解離性同一性障害の前段階ともいえる体験です。やはり解離性障害の可能性濃厚です。
以上より、この【2906】では、
私は統合失調症と診断されましたが、それは誤診で、解離性障害なんじゃないかと思っています。
という疑問への答えは、
その通りです。統合失調症というのは誤診で、あなたは解離性障害だと思います。
になります。
一般的には、「自分は統合失調症と誤診された」「自分は統合失調症でない」と主張されるケースの大部分は統合失調症です。【2829】統合失調症だと誤診されました
【2369】統合失調症と診断されたが誤診だと思います
【2767】私は統合失調症ではないですよね
などをご参照ください。
けれども、もちろん本当に統合失調症と誤診されているケースもあります。統合失調症と誤診されやすいものの代表が、この【2906】のような解離性障害です。時にこの二つの区別は難しいことがあります。【2407】中学生の統合失調症の治療について 【2630】統合失調症と診断されて 6 年目ですが、自分の嘘に悩んでいます 【2388】脳内で男の子と会話しています などをご参照ください。
なお、特にこの【2906】の質問者には
柴山雅俊監修 解離性障害のことがよくわかる本 影の気配におびえる病 講談社 2012
をお読みになることをお勧めします。
著者の柴山先生は、現代の日本における解離性障害の権威といえる精神科医で、解離性障害についての臨床経験もおそらくナンバーワンであると思われます。
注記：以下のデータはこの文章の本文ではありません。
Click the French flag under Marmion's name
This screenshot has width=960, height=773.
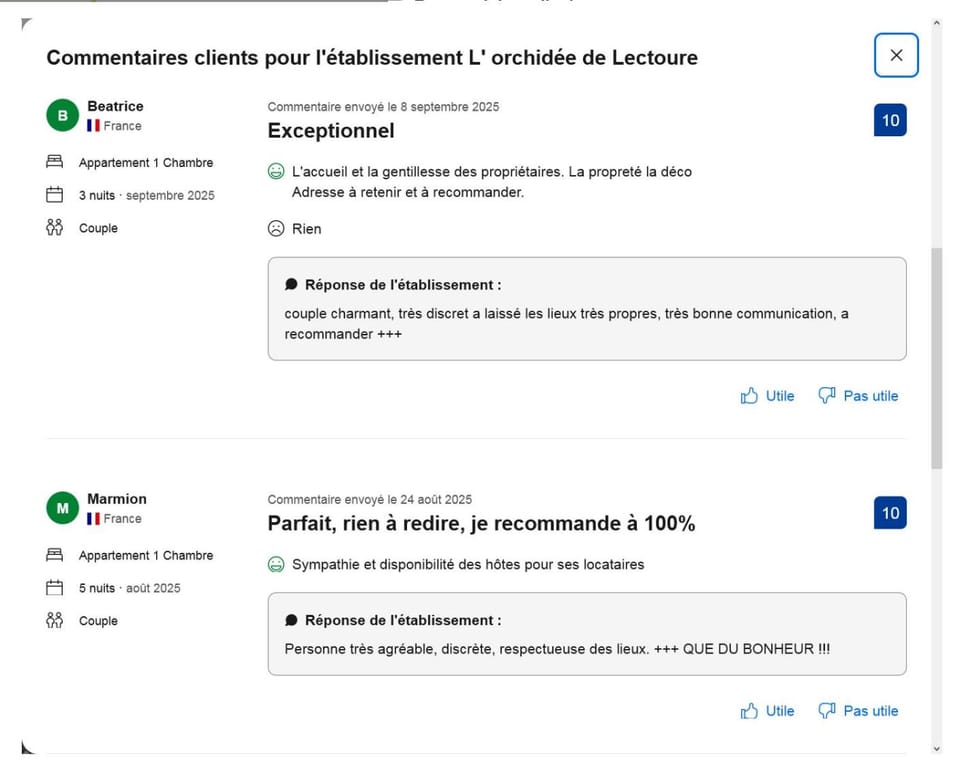93,518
上記の本の副題 「影の気配におびえる病」に映し出されている通り、柴山先生は「気配を感じる」という体験を、解離性障害の診断根拠として重視しておられます。また、解離性障害に特徴的な夢のことも比較的詳しく書かれており、【2906】の質問者にとっては特に参考になると思われます。統合失調症と解離性障害の違いを見分けるポイントも整理して書かれています。